Journal of Systems Engineering and Electronics ›› 2012, Vol. 34 ›› Issue (1): 97-101.doi: 10.3969/j.issn.1001-506X.2012.01.18

• 系统工程 • 上一篇    下一篇

基于RBF神经网络的Q学习飞行器

徐安, 寇英信, 于雷, 李战武   

  1. 空军工程大学工程学院, 陕西 西安 710038
  • 出版日期:2012-01-13 发布日期:2010-01-03

Stealthy engagement maneuvering strategy with Q-learning based on  RBFNN for air vehicles

XU An, KOU Yingxin, YU Lei, LI Zhanwu   

  1. Engineering College, Air Force Engineering University, Xi’an 710038, China
  • Online:2012-01-13 Published:2010-01-03

摘要:

基于马尔科夫决策过程框架研究了三维空间内隐蔽接敌策略的强化学习方法,定义了环境模型中的优势区域和暴露区域。
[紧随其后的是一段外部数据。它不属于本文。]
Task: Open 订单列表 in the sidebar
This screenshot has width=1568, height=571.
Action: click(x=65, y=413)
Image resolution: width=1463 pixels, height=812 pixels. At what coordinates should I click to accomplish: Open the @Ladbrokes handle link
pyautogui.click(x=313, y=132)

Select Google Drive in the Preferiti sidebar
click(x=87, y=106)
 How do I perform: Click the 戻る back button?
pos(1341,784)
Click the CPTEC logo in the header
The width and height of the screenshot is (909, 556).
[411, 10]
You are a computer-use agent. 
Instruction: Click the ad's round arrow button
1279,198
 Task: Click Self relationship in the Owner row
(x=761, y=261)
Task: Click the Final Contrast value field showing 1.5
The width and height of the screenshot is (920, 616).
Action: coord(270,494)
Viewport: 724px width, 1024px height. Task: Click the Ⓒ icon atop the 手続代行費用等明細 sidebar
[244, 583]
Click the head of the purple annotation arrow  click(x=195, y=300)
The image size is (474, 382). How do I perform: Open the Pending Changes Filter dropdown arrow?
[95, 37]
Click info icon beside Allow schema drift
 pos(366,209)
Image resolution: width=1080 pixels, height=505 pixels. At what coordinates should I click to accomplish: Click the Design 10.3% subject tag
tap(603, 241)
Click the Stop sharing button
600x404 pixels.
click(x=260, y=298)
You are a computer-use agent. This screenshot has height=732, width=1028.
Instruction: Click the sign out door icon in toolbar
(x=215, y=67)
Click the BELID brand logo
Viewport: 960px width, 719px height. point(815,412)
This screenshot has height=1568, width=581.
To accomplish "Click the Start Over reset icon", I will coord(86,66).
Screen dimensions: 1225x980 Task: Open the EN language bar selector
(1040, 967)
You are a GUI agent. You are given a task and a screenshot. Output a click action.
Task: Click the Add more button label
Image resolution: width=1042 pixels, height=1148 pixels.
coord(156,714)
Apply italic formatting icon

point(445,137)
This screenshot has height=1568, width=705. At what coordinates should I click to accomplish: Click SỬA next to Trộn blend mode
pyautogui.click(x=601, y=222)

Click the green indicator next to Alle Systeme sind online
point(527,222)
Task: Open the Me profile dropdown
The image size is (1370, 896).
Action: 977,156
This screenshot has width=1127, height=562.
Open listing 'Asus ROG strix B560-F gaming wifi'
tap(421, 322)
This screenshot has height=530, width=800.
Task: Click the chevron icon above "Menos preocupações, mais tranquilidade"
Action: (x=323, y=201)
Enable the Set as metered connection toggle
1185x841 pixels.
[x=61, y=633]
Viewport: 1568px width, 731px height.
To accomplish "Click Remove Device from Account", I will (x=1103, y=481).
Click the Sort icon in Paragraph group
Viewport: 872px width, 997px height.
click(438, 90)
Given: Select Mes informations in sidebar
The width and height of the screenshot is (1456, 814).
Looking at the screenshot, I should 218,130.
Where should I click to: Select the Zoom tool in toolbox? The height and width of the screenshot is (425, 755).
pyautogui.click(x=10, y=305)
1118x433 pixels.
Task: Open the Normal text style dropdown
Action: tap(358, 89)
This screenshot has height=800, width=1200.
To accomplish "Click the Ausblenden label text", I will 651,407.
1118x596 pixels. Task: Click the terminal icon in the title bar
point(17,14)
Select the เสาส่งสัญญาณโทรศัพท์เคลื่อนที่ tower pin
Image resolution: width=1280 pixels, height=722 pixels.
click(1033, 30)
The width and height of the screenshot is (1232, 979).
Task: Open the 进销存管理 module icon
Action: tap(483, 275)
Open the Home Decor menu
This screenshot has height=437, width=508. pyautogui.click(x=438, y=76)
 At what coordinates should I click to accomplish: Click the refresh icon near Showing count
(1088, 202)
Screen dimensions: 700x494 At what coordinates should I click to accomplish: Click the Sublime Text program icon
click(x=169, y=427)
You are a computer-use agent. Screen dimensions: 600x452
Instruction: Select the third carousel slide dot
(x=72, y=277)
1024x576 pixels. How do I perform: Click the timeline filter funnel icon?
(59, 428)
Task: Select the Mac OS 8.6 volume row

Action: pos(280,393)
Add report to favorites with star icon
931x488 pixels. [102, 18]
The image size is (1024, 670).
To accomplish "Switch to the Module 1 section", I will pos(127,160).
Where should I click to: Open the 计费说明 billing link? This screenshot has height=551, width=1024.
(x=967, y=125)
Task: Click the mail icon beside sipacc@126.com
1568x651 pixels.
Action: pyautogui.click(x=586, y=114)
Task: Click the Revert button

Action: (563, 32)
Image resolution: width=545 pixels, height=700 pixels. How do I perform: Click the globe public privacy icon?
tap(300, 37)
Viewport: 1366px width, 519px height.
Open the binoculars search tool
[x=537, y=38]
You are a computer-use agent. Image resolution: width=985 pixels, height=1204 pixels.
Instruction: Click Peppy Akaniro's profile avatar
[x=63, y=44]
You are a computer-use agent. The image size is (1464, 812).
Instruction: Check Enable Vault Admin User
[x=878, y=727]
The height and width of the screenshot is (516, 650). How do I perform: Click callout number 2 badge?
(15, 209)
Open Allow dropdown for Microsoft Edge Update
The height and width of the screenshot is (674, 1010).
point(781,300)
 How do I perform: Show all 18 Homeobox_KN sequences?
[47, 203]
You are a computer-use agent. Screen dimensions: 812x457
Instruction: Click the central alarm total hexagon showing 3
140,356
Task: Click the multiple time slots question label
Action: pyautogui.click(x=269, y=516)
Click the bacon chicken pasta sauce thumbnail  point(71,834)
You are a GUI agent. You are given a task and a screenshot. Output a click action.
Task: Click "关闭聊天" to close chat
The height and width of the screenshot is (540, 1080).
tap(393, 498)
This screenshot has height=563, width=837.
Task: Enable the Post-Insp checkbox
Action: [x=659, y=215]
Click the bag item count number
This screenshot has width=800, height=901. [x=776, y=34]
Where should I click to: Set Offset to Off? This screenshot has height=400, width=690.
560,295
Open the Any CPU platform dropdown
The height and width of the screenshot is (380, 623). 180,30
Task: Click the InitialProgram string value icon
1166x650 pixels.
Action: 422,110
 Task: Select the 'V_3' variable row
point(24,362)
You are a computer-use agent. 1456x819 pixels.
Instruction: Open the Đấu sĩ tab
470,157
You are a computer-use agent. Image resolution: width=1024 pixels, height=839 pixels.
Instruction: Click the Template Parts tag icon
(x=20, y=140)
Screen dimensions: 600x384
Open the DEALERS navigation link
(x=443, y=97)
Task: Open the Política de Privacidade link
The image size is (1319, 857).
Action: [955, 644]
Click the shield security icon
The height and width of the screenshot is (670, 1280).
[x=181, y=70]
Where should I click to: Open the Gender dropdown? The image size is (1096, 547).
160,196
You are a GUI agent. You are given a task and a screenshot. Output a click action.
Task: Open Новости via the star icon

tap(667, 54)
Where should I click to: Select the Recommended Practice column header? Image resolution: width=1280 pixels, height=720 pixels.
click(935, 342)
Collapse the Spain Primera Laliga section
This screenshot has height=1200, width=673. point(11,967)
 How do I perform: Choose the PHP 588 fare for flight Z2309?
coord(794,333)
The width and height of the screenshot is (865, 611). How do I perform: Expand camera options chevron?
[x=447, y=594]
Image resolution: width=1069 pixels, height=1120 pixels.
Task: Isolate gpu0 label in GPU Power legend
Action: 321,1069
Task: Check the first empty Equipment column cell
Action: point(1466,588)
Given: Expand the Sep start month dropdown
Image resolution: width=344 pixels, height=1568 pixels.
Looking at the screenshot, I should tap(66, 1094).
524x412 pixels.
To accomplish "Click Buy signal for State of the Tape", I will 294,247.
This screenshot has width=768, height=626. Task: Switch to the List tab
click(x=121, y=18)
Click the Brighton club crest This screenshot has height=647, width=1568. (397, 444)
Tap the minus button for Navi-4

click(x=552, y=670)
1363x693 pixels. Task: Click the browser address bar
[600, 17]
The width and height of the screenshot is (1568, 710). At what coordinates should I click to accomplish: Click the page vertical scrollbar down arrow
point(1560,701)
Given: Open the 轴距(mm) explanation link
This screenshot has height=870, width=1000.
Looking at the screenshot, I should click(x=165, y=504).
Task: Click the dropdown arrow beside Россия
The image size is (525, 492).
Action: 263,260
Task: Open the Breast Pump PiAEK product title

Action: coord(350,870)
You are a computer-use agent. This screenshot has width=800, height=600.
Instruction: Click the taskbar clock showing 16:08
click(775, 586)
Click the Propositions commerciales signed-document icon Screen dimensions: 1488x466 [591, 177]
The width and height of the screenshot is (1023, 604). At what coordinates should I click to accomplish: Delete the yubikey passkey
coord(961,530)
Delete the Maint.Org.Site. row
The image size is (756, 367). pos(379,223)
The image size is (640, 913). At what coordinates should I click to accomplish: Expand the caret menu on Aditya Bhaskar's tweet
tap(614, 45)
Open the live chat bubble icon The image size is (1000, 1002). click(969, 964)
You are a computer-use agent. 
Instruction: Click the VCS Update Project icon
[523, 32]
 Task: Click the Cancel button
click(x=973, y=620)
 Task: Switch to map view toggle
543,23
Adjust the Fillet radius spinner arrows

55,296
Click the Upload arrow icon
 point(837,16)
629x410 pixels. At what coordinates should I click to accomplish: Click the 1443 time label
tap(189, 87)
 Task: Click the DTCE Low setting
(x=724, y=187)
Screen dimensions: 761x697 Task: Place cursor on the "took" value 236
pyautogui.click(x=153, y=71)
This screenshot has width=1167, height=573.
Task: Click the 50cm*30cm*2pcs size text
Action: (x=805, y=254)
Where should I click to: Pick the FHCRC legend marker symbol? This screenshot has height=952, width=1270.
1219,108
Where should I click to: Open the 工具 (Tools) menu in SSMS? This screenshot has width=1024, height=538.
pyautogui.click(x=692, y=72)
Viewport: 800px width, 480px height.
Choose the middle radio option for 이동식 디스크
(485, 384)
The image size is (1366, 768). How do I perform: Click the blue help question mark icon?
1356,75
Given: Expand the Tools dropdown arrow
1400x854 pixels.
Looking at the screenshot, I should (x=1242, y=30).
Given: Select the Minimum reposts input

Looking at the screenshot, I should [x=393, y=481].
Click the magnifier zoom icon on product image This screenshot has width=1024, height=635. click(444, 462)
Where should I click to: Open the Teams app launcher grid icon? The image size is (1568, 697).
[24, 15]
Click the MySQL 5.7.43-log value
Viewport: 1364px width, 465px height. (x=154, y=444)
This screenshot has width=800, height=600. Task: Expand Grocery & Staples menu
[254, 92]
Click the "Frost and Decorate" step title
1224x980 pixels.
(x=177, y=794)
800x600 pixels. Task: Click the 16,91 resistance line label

针对高维状态空间策略学习所面临的维数灾问题,给出基于径向基神经网络(radial basis function neural network, RBFNN)的Q学习算法,说明了训练样本的分级采样方法,并针对不同情况下的接敌机动策略学习进行了仿真分析。仿真结果表明,借助于合理的分级采样方法,基于RBFNN的Q学习算法能有效生成隐蔽接敌策略。

Abstract:

Based on the Markov decision process theory, a reinforcement learning method for stealthy engagement strategy for air vehicles in 3D space is proposed. The advantage region and the exposure region for the environment modeling are established. In order to overcome the dimensional disaster problem, a Q-learning algorithm based on the radial basis function neural network (RBFNN) is put forward and a ranked sampling method is explained. Then simulations for two different situations are carried out,and the results show that the proposed algorithm is effective for the stealthy engagement strategy through reasonable ranked sampling methods.